Records shown START

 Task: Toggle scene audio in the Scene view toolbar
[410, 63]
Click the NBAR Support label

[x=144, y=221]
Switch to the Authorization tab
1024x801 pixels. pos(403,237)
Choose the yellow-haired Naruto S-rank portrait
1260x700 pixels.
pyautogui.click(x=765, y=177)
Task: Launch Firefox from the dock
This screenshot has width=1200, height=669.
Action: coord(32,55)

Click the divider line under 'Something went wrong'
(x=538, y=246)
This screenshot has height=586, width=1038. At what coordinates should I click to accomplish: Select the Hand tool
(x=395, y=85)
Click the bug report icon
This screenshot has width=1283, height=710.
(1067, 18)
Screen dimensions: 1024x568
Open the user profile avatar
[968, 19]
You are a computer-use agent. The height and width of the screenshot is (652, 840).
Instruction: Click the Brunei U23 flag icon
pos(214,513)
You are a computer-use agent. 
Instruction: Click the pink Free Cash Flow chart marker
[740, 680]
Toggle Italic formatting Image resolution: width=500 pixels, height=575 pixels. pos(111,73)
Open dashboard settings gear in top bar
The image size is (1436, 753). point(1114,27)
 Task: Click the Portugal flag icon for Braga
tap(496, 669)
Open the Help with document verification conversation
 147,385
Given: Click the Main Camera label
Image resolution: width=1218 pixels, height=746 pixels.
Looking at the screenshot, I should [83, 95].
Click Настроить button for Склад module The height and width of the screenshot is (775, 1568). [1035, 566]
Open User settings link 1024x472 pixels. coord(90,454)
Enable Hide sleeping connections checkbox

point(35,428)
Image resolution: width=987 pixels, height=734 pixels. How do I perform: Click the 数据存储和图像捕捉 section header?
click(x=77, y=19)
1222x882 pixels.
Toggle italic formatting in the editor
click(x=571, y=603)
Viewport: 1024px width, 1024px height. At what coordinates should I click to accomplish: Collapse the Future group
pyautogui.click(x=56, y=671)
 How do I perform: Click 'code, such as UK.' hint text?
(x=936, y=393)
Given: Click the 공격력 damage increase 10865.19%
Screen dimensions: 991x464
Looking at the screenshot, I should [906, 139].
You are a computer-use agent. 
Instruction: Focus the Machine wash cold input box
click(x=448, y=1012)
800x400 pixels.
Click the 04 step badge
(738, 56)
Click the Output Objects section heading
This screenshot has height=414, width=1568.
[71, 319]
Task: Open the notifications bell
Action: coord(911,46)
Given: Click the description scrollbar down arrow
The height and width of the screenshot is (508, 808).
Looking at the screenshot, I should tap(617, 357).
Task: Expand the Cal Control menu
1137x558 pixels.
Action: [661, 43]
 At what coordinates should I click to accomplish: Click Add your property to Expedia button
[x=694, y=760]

Records shown END

Directions for this task: For each line in the data that holds the word "Given", copy the line.

Response for this exercise:
Given: Click the Main Camera label
Given: Click the 공격력 damage increase 10865.19%
Given: Click the description scrollbar down arrow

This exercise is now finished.